TASK GOAL → Show every line of the items below that contains the string "trash", copying each such line in full. Case counts when matching.

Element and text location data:
○ ○ ○
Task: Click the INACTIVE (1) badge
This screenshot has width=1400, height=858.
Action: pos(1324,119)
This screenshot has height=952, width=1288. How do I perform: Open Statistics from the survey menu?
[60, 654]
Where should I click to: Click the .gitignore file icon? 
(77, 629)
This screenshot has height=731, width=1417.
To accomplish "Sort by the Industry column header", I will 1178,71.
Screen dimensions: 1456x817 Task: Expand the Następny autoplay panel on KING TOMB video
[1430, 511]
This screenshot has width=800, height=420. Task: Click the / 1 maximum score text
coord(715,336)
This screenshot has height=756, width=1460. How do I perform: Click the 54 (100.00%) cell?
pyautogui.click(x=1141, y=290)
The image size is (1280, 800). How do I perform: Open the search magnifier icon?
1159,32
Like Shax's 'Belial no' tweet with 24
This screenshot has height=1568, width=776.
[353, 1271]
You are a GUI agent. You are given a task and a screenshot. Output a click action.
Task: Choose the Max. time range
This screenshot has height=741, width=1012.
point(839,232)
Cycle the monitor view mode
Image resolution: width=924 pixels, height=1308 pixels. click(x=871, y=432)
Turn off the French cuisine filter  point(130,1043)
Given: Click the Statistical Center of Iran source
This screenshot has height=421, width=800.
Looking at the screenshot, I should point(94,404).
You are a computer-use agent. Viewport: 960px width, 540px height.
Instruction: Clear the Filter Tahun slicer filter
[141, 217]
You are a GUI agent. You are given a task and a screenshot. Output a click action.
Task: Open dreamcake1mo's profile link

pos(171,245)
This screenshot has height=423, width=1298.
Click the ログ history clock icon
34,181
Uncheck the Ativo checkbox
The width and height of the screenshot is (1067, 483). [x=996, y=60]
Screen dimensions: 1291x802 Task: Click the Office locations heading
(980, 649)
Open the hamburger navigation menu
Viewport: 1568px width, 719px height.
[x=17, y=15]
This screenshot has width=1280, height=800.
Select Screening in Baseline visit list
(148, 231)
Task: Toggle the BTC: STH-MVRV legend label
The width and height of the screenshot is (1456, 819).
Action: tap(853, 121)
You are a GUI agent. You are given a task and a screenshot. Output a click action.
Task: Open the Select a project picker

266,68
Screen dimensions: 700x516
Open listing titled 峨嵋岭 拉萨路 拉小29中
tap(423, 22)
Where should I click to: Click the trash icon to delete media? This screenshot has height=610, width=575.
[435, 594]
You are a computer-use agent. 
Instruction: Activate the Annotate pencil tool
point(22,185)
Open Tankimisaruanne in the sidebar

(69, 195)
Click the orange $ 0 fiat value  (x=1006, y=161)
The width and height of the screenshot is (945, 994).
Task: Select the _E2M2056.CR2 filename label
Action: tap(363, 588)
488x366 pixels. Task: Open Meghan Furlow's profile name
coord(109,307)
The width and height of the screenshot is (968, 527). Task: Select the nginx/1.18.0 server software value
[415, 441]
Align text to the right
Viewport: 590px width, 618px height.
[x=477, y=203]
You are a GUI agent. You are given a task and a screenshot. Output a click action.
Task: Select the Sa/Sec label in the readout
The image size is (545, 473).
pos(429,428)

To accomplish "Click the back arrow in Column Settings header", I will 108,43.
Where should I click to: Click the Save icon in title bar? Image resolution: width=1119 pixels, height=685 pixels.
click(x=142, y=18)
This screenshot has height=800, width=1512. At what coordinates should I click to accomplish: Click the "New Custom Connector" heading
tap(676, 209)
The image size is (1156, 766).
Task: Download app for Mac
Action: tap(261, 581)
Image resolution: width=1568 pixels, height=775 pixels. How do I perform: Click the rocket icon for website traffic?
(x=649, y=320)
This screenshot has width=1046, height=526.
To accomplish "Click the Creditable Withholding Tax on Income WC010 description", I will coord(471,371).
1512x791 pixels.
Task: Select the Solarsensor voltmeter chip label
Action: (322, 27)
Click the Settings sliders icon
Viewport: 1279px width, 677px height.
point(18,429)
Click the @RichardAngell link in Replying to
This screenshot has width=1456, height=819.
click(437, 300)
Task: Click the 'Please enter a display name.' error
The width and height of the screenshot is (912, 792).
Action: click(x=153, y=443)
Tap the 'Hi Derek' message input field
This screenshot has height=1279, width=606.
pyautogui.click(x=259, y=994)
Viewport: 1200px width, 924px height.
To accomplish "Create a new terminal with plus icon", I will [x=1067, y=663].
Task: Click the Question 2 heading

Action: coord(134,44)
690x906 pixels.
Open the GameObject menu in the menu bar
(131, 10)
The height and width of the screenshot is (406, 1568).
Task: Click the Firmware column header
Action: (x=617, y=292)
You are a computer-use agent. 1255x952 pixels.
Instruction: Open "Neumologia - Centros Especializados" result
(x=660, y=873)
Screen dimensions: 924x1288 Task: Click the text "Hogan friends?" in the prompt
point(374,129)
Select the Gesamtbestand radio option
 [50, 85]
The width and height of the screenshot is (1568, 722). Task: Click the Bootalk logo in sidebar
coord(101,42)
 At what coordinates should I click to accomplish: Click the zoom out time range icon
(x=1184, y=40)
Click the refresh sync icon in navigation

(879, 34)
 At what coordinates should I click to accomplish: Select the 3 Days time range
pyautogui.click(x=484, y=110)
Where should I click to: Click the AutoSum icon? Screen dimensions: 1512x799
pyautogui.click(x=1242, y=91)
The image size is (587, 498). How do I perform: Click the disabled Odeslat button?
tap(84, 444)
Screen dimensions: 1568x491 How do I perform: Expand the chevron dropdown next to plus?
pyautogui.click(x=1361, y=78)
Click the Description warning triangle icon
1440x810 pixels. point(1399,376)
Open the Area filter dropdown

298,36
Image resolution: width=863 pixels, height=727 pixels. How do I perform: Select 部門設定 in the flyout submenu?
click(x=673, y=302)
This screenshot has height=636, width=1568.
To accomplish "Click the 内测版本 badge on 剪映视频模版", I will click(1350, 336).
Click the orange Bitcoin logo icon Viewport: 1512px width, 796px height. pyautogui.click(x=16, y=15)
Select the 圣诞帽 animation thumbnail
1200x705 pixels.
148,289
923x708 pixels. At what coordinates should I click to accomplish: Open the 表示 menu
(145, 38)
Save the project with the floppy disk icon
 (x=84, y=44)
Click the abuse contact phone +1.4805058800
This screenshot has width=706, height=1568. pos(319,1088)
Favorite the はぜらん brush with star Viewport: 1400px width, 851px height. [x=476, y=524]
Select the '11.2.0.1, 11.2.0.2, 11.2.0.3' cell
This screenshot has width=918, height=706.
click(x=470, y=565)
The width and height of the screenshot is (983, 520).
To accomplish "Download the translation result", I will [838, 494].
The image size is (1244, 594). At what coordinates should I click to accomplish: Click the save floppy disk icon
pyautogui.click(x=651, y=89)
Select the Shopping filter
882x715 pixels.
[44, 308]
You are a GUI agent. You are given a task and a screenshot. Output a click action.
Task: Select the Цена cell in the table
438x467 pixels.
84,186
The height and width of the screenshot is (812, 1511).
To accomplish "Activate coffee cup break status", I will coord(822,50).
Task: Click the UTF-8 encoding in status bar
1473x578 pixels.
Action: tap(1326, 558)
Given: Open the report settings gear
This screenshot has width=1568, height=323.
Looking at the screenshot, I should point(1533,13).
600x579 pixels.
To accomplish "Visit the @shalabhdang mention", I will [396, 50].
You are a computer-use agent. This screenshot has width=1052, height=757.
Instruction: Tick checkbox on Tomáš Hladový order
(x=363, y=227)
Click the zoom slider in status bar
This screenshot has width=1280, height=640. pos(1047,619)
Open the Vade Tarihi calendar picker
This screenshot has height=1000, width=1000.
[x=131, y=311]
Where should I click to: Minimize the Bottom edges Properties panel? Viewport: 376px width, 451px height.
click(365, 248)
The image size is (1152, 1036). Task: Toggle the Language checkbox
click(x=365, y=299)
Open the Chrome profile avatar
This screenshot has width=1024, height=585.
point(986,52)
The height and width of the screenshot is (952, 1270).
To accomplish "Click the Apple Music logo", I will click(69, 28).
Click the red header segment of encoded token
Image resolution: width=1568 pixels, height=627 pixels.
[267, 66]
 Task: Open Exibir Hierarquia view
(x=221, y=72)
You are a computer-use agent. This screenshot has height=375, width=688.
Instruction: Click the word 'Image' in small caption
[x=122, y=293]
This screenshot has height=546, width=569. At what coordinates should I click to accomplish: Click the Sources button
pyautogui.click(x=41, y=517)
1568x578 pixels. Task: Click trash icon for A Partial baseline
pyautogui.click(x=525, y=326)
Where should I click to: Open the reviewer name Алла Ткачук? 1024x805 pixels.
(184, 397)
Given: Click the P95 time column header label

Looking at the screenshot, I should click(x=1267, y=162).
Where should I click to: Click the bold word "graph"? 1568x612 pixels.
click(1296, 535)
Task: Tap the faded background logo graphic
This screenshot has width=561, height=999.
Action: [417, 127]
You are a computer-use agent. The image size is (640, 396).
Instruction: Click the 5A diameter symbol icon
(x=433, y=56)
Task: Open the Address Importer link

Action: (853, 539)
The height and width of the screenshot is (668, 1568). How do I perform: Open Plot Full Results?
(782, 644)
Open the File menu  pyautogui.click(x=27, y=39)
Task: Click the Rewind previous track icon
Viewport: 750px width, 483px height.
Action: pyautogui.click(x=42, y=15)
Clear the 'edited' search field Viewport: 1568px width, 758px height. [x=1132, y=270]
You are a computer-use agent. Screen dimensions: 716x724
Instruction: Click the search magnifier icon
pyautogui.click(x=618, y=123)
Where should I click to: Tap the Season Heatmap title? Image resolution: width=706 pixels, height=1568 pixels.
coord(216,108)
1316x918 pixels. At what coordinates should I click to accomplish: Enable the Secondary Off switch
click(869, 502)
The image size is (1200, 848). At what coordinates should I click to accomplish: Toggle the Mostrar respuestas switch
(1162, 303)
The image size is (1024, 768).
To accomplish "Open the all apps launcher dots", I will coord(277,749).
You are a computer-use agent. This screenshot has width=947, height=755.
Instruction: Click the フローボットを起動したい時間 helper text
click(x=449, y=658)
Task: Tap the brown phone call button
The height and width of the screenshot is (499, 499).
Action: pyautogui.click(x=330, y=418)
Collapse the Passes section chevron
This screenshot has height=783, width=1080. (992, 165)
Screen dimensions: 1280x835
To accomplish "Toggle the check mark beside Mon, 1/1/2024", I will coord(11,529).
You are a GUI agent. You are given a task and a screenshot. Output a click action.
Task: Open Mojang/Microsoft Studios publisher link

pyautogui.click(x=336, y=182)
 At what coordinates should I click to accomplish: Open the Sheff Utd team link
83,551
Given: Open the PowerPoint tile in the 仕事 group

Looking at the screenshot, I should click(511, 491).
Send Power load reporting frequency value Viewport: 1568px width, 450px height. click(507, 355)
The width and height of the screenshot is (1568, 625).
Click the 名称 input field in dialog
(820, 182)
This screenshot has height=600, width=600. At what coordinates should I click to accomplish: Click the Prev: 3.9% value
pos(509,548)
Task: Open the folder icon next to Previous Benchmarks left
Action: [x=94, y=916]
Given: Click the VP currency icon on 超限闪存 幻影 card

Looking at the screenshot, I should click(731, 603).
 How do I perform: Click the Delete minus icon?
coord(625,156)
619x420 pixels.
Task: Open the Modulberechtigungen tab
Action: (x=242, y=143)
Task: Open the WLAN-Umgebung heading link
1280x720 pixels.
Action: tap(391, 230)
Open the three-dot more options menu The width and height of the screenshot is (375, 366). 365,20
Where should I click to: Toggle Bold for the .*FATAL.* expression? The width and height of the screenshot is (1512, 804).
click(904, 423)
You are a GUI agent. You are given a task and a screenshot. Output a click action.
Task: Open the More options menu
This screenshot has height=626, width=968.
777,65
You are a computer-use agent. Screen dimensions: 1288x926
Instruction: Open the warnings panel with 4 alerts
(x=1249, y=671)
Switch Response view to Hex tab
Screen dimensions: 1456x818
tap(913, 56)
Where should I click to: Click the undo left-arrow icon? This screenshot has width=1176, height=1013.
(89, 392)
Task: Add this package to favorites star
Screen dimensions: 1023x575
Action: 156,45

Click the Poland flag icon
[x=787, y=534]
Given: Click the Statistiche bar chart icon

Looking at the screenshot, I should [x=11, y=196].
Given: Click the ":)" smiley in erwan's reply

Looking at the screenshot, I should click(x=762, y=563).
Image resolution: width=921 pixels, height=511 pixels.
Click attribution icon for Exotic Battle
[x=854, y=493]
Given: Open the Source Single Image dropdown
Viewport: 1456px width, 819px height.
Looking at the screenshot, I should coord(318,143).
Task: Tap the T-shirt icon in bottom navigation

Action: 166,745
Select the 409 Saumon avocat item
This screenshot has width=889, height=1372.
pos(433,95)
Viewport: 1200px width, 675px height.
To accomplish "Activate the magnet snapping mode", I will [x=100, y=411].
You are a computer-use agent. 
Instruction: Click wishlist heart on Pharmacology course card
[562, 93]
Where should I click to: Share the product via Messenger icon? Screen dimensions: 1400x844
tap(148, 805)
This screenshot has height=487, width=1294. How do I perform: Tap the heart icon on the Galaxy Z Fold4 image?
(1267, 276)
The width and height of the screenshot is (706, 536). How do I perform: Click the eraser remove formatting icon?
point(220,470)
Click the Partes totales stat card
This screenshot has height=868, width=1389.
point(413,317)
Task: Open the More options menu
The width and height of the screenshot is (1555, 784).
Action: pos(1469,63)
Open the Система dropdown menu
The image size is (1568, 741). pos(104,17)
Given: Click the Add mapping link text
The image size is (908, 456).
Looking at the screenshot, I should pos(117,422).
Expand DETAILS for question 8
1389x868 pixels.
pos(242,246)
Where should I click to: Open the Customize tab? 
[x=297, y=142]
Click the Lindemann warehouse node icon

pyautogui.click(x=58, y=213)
○ ○ ○
FINISHED TASK →
Where should I click to: Click the trash icon to delete media? This screenshot has height=610, width=575.
1568x578 pixels. Task: Click trash icon for A Partial baseline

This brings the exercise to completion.